The last of Dundee's textile factories still in operation, Caldrum Works is a historic jute mill located on St. Salvador Street in Hilltown, a half-mile (1 km) north of the city centre. The building comprises a two-storey milk-chocolate sandstone facade in front of extensive single-storey mill sheds, lit through partially-glazed piended slate roofs. Dating from 1872 and designed by local mill engineers Robertson & Orchar for jute spinners Harry Walker & Sons, this was said to be the first fully integrated, single-storey jute works, which grew to become the second largest jute mill in Britain in the 1920s (Cox's Camperdown Works was the largest). The facade was added 1912, including a board room on the first floor. By this time the works had been extended to cover an area of 3.2 ha (8 acres) with 9500 spindles, powered by overhead line shafts. The original engine house was replaced by a larger one in 1900, although its lofty chimney stack is now gone. Caldrum Works were integrated, whereby raw jute entered in the east of the plant and was spun, woven and finished under one roof, emerging as finished cloth.
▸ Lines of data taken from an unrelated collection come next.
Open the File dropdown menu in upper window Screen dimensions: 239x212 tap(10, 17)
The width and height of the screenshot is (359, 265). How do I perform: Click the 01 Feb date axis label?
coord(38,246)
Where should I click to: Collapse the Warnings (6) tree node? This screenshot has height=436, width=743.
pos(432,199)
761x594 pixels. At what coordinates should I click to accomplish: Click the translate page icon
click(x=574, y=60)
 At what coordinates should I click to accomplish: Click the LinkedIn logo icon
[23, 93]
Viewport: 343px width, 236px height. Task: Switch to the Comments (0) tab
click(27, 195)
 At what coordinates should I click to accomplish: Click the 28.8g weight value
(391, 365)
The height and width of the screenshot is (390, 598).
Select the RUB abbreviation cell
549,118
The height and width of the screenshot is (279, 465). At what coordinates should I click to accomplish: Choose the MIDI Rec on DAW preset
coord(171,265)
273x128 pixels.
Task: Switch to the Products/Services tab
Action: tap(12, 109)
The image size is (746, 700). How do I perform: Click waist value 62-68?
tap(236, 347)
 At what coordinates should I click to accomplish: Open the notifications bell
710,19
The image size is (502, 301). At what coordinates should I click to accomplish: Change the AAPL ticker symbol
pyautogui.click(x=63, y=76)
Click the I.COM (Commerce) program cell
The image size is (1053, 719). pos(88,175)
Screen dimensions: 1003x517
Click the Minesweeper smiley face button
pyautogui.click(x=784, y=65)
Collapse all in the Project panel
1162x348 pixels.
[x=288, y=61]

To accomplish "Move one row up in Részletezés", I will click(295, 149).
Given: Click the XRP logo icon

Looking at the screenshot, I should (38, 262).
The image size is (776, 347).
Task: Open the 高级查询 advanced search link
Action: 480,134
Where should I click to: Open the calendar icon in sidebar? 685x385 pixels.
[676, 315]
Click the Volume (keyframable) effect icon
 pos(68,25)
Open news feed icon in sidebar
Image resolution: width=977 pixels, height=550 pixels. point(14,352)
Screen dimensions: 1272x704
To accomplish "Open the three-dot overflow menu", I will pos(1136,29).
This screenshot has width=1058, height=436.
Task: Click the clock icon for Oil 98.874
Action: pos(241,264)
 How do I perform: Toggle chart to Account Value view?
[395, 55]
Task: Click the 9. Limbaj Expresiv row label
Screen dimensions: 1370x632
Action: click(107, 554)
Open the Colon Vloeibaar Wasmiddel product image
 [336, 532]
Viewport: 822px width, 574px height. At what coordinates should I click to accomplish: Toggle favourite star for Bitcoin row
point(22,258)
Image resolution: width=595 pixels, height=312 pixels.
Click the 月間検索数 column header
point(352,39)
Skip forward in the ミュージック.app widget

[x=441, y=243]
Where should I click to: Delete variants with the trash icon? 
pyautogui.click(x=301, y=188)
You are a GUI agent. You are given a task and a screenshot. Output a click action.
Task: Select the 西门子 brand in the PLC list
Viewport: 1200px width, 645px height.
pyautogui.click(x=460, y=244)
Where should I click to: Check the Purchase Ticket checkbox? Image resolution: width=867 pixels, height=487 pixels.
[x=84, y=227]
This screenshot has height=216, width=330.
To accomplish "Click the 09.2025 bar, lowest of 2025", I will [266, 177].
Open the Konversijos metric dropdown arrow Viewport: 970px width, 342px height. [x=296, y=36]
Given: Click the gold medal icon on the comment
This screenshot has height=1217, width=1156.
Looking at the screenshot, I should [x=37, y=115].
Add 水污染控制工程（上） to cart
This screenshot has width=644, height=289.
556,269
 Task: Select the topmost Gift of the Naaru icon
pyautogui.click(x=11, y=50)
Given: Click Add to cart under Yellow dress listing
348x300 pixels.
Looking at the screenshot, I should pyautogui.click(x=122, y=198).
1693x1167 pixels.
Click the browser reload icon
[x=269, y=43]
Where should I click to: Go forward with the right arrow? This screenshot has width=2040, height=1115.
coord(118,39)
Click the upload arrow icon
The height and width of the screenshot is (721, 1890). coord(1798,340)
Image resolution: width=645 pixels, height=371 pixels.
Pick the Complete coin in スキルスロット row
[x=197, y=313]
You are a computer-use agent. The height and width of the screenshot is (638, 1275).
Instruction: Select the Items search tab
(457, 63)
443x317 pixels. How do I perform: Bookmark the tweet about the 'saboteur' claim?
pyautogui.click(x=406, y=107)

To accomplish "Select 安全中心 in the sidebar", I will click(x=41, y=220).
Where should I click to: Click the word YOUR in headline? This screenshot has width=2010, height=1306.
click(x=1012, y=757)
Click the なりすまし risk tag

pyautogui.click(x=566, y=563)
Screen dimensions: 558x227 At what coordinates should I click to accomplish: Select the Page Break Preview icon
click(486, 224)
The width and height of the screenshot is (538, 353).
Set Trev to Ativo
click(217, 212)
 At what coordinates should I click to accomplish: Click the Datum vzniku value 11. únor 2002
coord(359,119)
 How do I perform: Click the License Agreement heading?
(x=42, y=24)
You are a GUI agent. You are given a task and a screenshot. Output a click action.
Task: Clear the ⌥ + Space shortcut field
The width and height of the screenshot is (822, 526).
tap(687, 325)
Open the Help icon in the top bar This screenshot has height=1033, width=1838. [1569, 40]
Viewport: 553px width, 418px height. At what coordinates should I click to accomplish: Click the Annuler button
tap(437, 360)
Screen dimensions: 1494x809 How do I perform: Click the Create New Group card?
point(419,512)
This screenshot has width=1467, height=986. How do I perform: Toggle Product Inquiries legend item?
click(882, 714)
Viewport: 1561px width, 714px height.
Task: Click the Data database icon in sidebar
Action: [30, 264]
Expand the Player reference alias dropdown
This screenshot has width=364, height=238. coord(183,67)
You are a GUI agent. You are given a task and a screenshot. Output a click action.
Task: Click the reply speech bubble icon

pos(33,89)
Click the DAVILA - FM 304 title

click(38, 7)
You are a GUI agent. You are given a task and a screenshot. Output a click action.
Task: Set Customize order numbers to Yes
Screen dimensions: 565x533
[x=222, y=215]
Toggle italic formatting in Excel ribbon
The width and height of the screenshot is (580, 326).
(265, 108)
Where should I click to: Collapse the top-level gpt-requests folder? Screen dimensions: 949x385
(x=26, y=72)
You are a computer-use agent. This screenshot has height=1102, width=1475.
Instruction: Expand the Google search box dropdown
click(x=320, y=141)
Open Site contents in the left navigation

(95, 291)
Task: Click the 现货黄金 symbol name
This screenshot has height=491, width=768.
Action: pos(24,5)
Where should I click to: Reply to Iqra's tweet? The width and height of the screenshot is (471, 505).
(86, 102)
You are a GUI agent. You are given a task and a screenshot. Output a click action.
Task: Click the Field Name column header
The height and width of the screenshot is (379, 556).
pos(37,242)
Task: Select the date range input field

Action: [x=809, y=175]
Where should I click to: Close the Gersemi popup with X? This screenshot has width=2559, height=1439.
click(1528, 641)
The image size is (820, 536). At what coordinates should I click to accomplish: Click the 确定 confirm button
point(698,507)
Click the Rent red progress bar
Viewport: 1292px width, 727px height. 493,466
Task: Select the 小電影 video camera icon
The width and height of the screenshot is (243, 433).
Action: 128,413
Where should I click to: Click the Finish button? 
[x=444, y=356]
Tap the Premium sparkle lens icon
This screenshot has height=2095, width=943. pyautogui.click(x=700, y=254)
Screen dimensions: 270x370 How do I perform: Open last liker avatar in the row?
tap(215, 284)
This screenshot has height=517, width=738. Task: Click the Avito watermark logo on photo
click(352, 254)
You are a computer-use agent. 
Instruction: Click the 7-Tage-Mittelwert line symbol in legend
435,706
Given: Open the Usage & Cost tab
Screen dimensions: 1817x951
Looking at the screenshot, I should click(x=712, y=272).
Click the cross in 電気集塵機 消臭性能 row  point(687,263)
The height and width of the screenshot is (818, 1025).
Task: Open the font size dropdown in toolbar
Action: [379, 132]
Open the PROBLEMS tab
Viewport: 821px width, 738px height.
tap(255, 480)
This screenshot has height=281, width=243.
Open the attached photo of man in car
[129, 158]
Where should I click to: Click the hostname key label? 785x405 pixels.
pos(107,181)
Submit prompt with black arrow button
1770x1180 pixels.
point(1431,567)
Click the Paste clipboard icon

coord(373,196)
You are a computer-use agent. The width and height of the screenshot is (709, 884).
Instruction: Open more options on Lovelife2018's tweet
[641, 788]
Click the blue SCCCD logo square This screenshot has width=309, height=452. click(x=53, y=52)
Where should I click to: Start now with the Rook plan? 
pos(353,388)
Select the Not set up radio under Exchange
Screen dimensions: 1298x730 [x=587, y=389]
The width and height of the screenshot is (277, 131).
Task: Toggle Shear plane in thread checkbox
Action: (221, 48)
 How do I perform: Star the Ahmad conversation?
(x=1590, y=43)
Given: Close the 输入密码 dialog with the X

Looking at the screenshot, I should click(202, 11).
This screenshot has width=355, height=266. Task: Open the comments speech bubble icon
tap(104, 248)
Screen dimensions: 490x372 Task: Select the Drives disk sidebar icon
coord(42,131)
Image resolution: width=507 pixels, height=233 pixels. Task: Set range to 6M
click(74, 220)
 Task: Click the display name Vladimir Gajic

John C. Low and George Bonar formed a partnership in 1903 and adopted the wise policy of retaining profits to see their firm through difficult times. While the First World War brought a boom in jute production with the need for sacking for sand-bags, webbing and backpacks, the downturn that followed proved problematic for the industry. In 1920, they took over Jute Industries Ltd., the world's largest jute producer, which had absorbed Harry Walker & Sons Ltd. In 1924, they acquired another Dundee giant, Baxter Brothers. The Second World War brought more orders, with jute, cotton, flax and hemp being used to produce canvas, sacking, webbing and bags.

After the independence of India in 1947, protections for the British industry were lost and jute was being spun and woven close to its source, in the areas around the Ganges Delta. By the 1950s the industry in Dundee was in terminal decline and Low & Bonar began to diversify. By the 1960s, the mill began extruding polypropylene yarn for carpet-making and later to make astroturf. Subsidiary companies once based in Africa and Canada were replaced with offices, warehouses and factories in Abu Dhabi, the USA and Belgium. The last member of the Bonar family to be involved with the company retired in 1990. Now headquartered in London, Low & Bonar Group still produce polypropylene yarn for carpet backing at Caldrum Works, having sold their Abu Dhabi-based artificial grass yarns business in 2016.

The buildings are now B-listed, but their most prominent feature is the stainless-steel polypropylene silos built in the 1980s on the site of the former starch-house. The easternmost section of the plant has been demolished and replaced with housing.